## [Description of the task]
The answer must consist of each line below that contains the word "Maxi", copied in full.

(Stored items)
▬▬▬▬▬▬
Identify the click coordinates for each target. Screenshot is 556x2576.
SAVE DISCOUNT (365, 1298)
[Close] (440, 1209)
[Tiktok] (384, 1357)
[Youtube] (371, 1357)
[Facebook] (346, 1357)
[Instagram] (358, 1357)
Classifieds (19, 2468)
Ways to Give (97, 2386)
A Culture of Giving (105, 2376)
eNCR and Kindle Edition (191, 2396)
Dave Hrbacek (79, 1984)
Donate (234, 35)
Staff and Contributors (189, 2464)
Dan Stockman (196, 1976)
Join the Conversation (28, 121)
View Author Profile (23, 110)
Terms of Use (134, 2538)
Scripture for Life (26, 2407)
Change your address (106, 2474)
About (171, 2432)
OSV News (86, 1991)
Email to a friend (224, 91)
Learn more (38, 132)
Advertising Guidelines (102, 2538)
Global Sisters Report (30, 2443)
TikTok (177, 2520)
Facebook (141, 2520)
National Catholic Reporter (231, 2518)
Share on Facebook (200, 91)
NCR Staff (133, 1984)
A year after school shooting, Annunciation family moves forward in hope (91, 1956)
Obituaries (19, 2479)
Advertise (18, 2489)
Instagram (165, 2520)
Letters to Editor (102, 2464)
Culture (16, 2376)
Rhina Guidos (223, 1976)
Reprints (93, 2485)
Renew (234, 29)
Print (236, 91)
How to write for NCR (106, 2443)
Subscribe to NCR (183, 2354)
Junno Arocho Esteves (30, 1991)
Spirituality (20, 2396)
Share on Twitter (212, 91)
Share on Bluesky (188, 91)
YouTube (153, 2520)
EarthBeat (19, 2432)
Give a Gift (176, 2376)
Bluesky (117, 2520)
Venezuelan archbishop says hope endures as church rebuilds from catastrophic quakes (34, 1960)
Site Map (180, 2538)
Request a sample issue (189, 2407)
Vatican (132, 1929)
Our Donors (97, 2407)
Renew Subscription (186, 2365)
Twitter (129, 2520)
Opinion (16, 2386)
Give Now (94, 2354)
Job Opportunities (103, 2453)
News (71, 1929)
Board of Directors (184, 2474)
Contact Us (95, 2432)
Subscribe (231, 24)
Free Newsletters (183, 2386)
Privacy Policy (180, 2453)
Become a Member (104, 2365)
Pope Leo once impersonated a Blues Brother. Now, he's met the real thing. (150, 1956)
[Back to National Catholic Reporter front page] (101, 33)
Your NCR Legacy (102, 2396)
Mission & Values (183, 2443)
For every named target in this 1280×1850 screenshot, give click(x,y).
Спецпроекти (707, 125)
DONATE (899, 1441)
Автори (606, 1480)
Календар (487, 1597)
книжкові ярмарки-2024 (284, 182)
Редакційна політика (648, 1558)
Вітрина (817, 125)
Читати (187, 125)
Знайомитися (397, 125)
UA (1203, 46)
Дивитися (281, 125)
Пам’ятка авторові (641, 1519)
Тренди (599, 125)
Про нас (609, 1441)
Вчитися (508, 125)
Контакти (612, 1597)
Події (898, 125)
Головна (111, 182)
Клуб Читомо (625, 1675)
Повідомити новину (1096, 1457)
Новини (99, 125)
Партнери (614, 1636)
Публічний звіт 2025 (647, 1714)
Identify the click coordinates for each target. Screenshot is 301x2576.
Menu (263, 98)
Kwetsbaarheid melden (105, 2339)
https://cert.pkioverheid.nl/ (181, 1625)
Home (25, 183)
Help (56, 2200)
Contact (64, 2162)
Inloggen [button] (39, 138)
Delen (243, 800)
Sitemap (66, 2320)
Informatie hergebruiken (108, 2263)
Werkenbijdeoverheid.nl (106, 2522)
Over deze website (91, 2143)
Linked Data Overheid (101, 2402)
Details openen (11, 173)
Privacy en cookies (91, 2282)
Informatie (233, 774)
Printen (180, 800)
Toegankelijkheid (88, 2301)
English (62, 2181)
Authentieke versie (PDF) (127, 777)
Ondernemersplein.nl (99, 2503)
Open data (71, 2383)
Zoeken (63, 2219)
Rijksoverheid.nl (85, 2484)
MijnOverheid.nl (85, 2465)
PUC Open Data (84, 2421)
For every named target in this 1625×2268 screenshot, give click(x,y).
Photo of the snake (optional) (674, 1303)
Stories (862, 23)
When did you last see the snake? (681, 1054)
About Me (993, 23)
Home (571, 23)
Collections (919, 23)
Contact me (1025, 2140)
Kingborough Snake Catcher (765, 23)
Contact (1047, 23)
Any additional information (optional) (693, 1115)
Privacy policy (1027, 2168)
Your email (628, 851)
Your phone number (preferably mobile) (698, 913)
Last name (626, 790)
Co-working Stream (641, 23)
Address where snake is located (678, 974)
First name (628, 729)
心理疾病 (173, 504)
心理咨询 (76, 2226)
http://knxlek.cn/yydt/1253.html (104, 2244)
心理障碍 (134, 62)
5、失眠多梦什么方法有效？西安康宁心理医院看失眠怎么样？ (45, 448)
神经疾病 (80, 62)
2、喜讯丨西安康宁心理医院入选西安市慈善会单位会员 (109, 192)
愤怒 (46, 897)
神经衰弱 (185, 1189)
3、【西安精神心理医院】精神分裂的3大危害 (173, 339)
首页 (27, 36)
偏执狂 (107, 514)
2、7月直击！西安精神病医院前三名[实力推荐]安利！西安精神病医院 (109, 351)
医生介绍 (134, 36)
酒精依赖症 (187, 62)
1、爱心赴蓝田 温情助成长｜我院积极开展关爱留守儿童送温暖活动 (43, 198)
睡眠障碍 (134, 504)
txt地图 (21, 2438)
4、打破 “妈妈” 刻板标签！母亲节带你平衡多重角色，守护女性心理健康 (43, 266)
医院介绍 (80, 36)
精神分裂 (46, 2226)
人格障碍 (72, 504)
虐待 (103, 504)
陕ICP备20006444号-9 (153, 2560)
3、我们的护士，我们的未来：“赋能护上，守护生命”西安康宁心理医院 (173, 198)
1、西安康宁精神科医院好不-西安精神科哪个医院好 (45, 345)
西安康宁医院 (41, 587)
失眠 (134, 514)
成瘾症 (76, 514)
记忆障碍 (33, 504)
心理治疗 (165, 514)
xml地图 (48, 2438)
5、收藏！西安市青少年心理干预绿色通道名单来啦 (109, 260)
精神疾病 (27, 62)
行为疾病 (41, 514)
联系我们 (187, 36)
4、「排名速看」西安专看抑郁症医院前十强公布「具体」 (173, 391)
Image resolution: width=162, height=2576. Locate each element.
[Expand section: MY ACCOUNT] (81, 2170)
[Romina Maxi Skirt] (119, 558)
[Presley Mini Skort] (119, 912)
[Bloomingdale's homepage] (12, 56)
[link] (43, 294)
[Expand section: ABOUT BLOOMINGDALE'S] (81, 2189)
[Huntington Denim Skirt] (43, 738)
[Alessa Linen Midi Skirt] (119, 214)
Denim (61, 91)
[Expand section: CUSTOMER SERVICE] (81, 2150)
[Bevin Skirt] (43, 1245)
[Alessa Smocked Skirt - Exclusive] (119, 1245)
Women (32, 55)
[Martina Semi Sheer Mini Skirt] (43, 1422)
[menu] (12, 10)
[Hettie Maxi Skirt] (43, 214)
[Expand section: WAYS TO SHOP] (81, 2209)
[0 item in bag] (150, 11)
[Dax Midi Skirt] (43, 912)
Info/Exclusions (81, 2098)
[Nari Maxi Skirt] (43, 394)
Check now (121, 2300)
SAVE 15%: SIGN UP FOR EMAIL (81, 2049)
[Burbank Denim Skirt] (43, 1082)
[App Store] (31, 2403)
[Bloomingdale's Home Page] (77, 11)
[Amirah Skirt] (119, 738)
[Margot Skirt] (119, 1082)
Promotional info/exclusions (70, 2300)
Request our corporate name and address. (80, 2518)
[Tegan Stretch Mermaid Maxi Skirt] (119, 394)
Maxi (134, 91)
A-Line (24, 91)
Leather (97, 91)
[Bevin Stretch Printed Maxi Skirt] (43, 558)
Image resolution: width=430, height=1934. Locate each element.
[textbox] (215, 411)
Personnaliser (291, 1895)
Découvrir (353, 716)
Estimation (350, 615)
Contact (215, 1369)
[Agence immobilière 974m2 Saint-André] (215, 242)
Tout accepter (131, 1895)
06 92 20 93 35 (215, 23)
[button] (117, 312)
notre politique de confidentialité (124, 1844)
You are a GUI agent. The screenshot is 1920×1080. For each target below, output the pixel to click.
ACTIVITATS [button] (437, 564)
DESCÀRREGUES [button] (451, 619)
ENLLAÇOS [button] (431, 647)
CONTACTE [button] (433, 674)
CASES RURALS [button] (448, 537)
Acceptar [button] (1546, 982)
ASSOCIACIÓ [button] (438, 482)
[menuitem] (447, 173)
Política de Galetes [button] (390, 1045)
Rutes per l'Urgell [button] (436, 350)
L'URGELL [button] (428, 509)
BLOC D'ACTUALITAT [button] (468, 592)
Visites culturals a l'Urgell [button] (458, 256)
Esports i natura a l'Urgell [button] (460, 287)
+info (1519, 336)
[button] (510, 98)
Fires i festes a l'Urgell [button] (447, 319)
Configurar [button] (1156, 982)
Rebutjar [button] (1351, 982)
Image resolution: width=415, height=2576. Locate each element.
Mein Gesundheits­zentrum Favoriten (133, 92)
▬▬▬▬▬▬
## [Task answer]
[Romina Maxi Skirt] (119, 558)
[Hettie Maxi Skirt] (43, 214)
[Nari Maxi Skirt] (43, 394)
[Tegan Stretch Mermaid Maxi Skirt] (119, 394)
Maxi (134, 91)
[Bevin Stretch Printed Maxi Skirt] (43, 558)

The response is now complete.